Yu Wenbin, Guo Bing, Zhang Hequn, Zhou Jing, Yu Xiaoming, Zhu Liang, Xue Dingwei, Liu Wen, Sun Xianhe, Qian Jun
State Key Laboratory of Modern Optical Instrumentations, Centre for Optical and Electromagnetic Research, College of Optical Science and Engineering, Zhejiang University, Hangzhou 310058, China.
Department of Chemical and Biomolecular Engineering, National University of Singapore, Singapore 117585, Singapore.
Sci Bull (Beijing). 2019 Mar 30;64(6):410-416. doi: 10.1016/j.scib.2019.02.019. Epub 2019 Feb 23.

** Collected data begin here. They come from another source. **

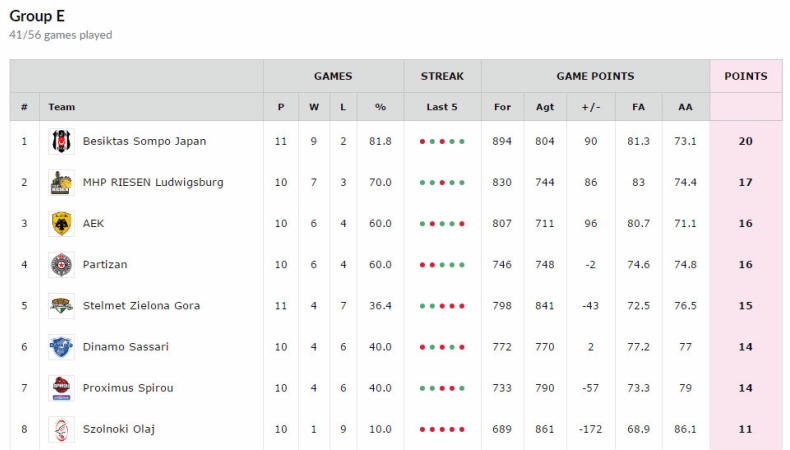Screen dimensions: 790x450
Task: Click the MHP RIESEN Ludwigsburg team logo
Action: (61, 183)
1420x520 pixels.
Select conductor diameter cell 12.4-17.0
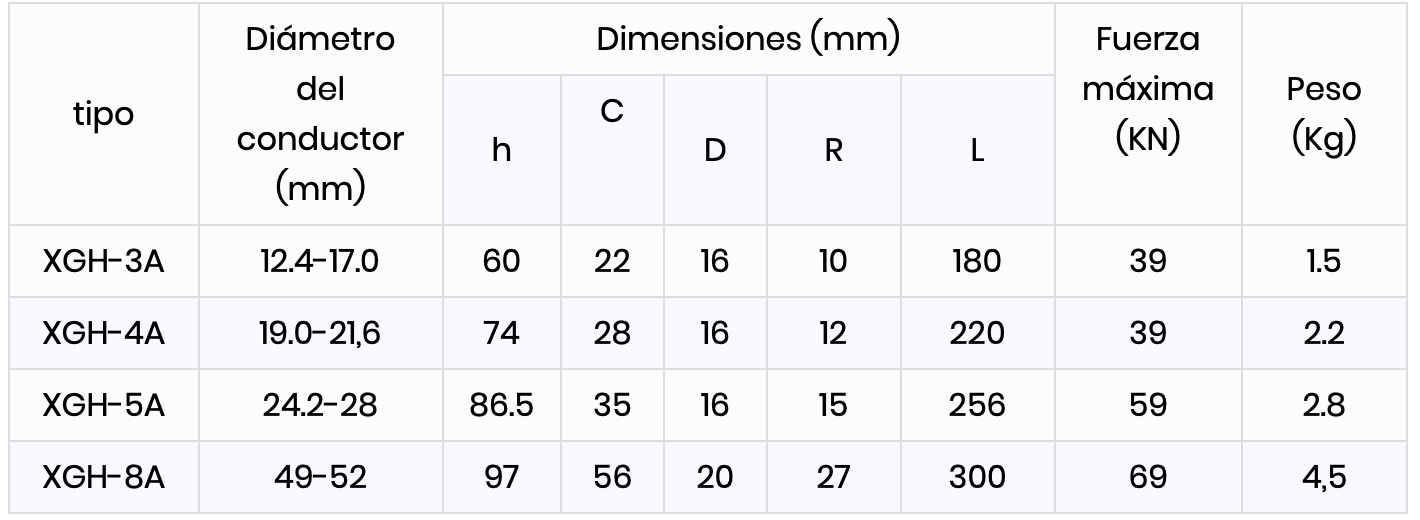coord(321,261)
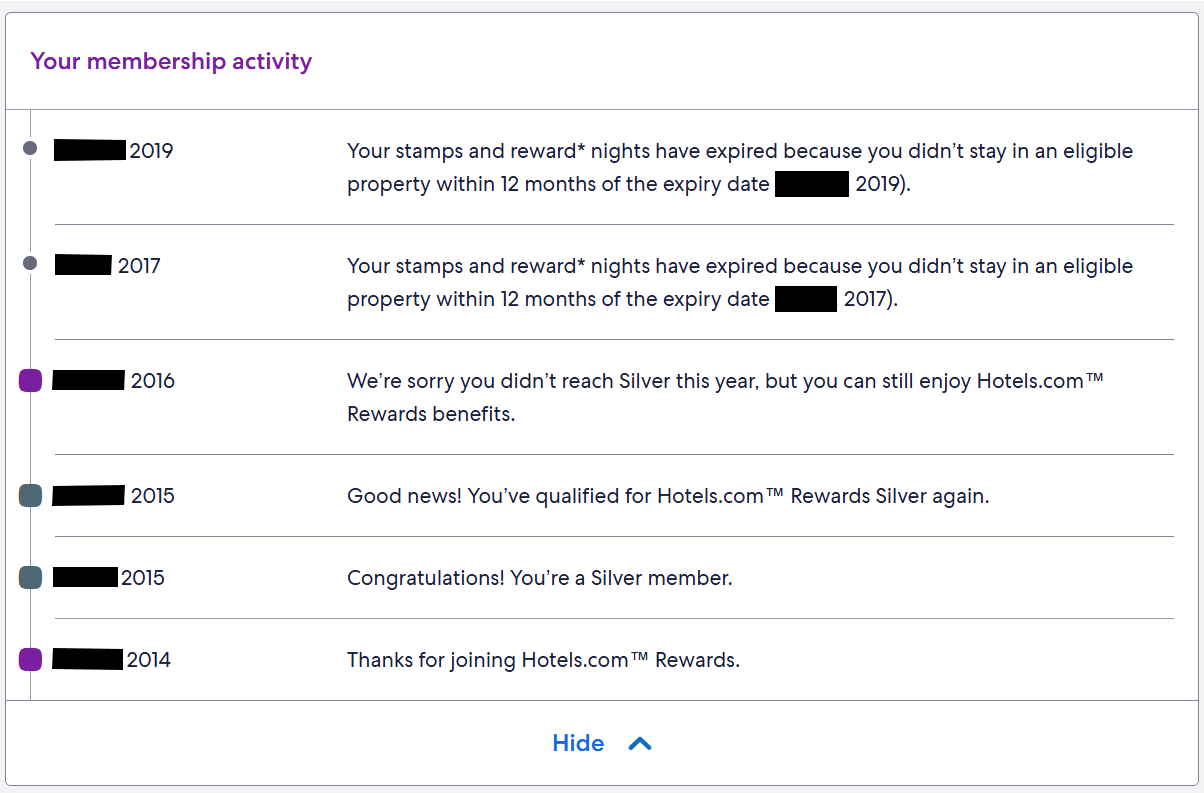Click the purple square marker next to 2016

pos(30,381)
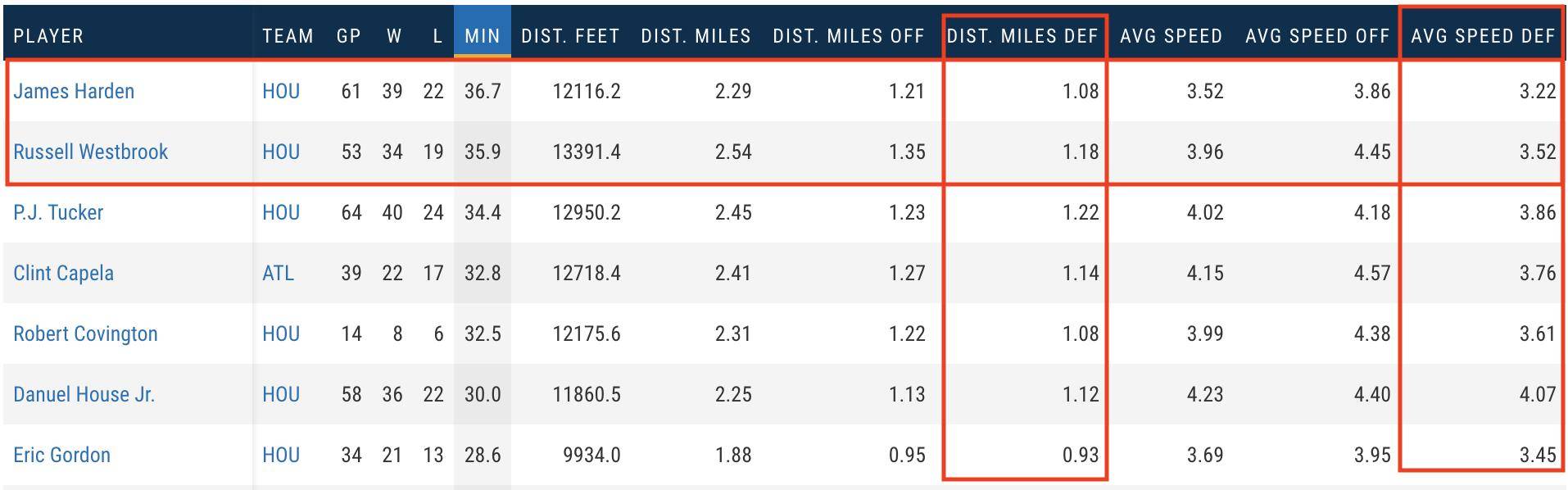
Task: Open Danuel House Jr.'s profile link
Action: tap(84, 394)
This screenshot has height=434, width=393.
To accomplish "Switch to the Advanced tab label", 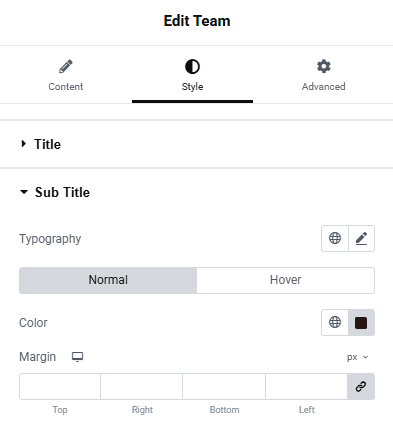I will point(324,87).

Significantly reduced tissue scattering of fluorescence signals in the second near-infrared (NIR-II, 1,000-1,700 nm) spectral region offers opportunities for large-depth in vivo bioimaging. Nowadays, most reported works concerning NIR-II fluorescence in vivo bioimaging are realized by wide-field illumination and 2D-arrayed detection (e.g., via InGaAs camera), which has high temporal resolution but limited spatial resolution due to out-of-focus signals. Combining NIR-II fluorescence imaging with confocal microscopy is a good approach to achieve high-spatial resolution visualization of biosamples even at deep tissues. In this presented work, a NIR-II fluorescence confocal microscopic system was setup. By using a kind of aggregation-induced emission (AIE) dots as NIR-II fluorescent probes, 800 μm-deep 3D in vivo cerebrovascular imaging of a mouse was obtained, and the spatial resolution at 700 μm depth could reach 8.78 μm. Moreover, the time-correlated single photon counting (TCSPC) technique and femtosecond laser excitation were introduced into NIR-II fluorescence confocal microscopy, and in vivo confocal NIR-II fluorescence lifetime microscopic imaging (FLIM) of mouse cerebral vasculature was successfully realized.
在第二近红外(NIR-II,1000 - 1700 nm)光谱区域,荧光信号的组织散射显著降低,这为大深度体内生物成像提供了机会。如今,大多数关于NIR-II荧光体内生物成像的报道工作是通过宽场照明和二维阵列检测(例如,通过铟镓砷相机)实现的,这种方法具有高时间分辨率,但由于离焦信号导致空间分辨率有限。将NIR-II荧光成像与共聚焦显微镜相结合是一种即使在深层组织中也能实现生物样品高空间分辨率可视化的好方法。在本工作中,搭建了一个NIR-II荧光共聚焦显微镜系统。通过使用一种聚集诱导发光(AIE)点作为NIR-II荧光探针,获得了小鼠800 μm深度的三维体内脑血管成像,并且在700 μm深度处的空间分辨率可达8.78 μm。此外,将时间相关单光子计数(TCSPC)技术和飞秒激光激发引入NIR-II荧光共聚焦显微镜,成功实现了小鼠脑血管的体内共聚焦NIR-II荧光寿命显微成像(FLIM)。